Development of Combinatorial Therapeutics for Spinal Cord Injury using Stem Cell Delivery

Published: June 07, 2024
doi:
10.3791/66872
,
1Department of Biomedical Engineering,University of Arkansas

Summary

In this study, nerve-mimetic composite hydrogels were developed and characterized that can be utilized to investigate and capitalize on the pro-regenerative behavior of adipose-derived stem cells for spinal cord injury repair.

Abstract

Traumatic spinal cord injury (SCI) induces permanent sensorimotor deficit below the site of injury. It affects approximately a quarter million people in the US, and it represents an immeasurable public health concern. Research has been conducted to provide effective therapy; however, SCI is still considered incurable due to the complex nature of the injury site. A variety of strategies, including drug delivery, cell transplantation, and injectable biomaterials, are investigated, but one strategy alone limits their efficacy for regeneration. As such, combinatorial therapies have recently gained attention that can target multifaceted features of the injury. It has been shown that extracellular matrices (ECM) may increase the efficacy of cell transplantation for SCI. To this end, 3D hydrogels consisting of decellularized spinal cords (dSCs) and sciatic nerves (dSNs) were developed at different ratios and characterized. Histological analysis of dSCs and dSNs confirmed the removal of cellular and nuclear components, and native tissue architectures were retained after decellularization. Afterward, composite hydrogels were created at different volumetric ratios and subjected to analyses of turbidity gelation kinetics, mechanical properties, and embedded human adipose-derived stem cell (hASC) viability. No significant differences in mechanical properties were found among the different ratios of hydrogels and decellularized spinal cord matrices. Human ASCs embedded in the gels remained viable throughout the 14-day culture. This study provides a means of generating tissue-engineered combinatorial hydrogels that present nerve-specific ECM and pro-regenerative mesenchymal stem cells. This platform can provide new insights into neuro-regenerative strategies after SCI with future investigations.

Introduction

Approximately 296,000 people are suffering from traumatic SCI, and every year there are about 18,000 new SCI cases occurring in the U.S.A.1. Traumatic SCI is commonly caused by falls, gunshot wounds, vehicle accidents, and sports activities and often causes permanent loss of sensorimotor function below the site of injury. The estimated lifetime expenses for SCI treatment range between one to five million dollars per individual with significantly lower life expectancies1. Yet, SCI is still poorly understood and largely incurable, mainly due to complex pathophysiological consequences after the injury2. Various strategies have been investigated, including cell transplantation and biomaterials-based scaffolds. While transplantation of cells and biomaterials has demonstrated potential, the multifaceted nature of SCI suggests that combinatorial approaches may be more beneficial3. As a result, many combinatorial strategies have been investigated and demonstrated better therapeutic efficacy than individual components. However, further studies are needed to provide novel biomaterials for delivering cells and drugs3.

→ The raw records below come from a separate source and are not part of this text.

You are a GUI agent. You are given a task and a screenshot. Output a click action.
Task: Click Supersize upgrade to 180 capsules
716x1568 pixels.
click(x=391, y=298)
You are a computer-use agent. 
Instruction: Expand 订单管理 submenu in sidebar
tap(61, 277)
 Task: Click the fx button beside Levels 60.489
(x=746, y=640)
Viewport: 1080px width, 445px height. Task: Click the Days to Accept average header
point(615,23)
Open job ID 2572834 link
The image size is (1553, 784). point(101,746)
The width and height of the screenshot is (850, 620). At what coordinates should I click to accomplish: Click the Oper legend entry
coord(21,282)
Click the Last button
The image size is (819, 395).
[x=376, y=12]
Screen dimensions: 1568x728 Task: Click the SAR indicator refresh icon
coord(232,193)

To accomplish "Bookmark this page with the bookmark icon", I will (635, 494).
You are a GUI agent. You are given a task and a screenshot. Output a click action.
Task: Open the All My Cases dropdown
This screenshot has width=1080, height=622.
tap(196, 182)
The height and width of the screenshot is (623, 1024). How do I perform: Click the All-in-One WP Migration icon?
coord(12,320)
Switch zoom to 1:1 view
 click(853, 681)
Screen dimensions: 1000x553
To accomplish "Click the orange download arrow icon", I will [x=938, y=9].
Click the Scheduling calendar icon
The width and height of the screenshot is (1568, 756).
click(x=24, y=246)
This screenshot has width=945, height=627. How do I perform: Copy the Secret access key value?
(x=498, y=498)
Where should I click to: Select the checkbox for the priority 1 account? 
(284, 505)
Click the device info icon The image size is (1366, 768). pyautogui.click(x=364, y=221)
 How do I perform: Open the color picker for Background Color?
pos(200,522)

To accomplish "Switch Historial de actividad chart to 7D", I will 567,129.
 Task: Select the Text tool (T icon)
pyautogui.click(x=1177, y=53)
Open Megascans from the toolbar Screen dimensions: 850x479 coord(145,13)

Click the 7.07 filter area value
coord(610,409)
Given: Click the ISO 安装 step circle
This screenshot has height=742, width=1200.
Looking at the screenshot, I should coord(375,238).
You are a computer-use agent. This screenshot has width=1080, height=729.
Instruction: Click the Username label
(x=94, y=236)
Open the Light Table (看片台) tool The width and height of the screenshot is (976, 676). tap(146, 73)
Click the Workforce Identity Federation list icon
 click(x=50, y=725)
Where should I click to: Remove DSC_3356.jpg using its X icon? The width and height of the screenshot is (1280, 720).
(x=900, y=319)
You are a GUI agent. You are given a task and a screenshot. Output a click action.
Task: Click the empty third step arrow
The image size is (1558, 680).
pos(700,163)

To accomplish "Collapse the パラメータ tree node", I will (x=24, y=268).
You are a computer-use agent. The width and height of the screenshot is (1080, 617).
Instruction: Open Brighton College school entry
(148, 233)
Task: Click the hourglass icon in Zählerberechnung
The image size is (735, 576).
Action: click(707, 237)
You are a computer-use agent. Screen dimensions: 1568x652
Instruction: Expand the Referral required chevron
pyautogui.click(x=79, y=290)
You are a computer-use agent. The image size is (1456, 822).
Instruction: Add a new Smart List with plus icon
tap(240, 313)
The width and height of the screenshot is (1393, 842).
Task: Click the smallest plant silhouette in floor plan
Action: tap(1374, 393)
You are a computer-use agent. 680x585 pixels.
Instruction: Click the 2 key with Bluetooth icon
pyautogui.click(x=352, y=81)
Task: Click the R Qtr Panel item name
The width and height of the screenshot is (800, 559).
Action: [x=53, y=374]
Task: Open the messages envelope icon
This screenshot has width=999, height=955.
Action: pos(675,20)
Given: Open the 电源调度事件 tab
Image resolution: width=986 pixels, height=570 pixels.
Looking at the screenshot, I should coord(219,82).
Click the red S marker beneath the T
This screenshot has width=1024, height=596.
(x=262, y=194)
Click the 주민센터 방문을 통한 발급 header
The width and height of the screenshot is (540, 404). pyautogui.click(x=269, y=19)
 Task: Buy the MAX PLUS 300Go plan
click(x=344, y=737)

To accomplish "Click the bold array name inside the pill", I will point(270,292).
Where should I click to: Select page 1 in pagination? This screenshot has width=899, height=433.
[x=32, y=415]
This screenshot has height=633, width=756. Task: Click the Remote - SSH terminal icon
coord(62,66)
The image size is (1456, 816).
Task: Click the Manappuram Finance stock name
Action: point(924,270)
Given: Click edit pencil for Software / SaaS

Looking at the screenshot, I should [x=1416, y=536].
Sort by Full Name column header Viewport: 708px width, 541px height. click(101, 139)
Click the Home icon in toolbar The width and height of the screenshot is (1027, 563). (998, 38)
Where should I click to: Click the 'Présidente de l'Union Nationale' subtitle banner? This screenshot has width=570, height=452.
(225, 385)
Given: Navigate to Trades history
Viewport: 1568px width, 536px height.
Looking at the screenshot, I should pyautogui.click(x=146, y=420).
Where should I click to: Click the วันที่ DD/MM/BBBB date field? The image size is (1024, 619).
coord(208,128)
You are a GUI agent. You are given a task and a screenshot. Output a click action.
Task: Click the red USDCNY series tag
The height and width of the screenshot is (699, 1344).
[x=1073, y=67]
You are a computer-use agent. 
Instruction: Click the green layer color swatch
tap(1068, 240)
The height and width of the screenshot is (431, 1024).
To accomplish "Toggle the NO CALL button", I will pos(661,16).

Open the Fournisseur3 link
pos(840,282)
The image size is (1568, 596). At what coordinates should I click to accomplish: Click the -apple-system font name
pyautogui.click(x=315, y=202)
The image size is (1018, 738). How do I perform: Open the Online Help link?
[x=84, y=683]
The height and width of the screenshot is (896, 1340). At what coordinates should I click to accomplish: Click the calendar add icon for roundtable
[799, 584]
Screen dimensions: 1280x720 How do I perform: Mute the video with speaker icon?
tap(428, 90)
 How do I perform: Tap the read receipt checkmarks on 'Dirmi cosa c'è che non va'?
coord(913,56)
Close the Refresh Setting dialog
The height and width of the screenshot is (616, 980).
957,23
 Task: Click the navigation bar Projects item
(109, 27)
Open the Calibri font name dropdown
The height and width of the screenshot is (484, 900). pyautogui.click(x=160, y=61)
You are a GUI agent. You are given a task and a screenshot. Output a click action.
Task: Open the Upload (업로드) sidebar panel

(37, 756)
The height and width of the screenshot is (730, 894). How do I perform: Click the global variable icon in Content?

One promising approach to fabricating natural hydrogels is tissue decellularization. The process of decellularization utilizes ionic, non-ionic, physical, and combinatorial methods to remove all or most cellular and nucleic materials while preserving ECM components. By removing all or most of the cellular components, ECM-derived hydrogels are less immunoreactive to the host after implantation/injection4. There are several parameters to measure in order to assess the quality of decellularized tissues: removal of cellular/nucleic contents, mechanical properties, and ECM preservation. The following criteria have been established to avoid adverse immune responses: 1) less than 50 ng double-stranded DNA (dsDNA) per mg ECM dry weight, 2) less than 200 bp DNA fragment length, and 3) almost or no visible nuclear material stained with 4'6-diamidino-2-phenuylindole (DAPI)5. Mechanical properties can be quantified by tensile, compression, and/or rheology tests, and they should be similar to the original tissue6. In addition, protein preservation can be evaluated by proteomics or quantitative assays focusing on the main components of decellularized tissues, for instance, laminin, glycosaminoglycan (GAG), and chondroitin sulfate proteoglycan (CSPG) for the spinal cord7,8. Verified ECM-derived hydrogels can be recellularized with different types of cells to aid cell-based therapy9.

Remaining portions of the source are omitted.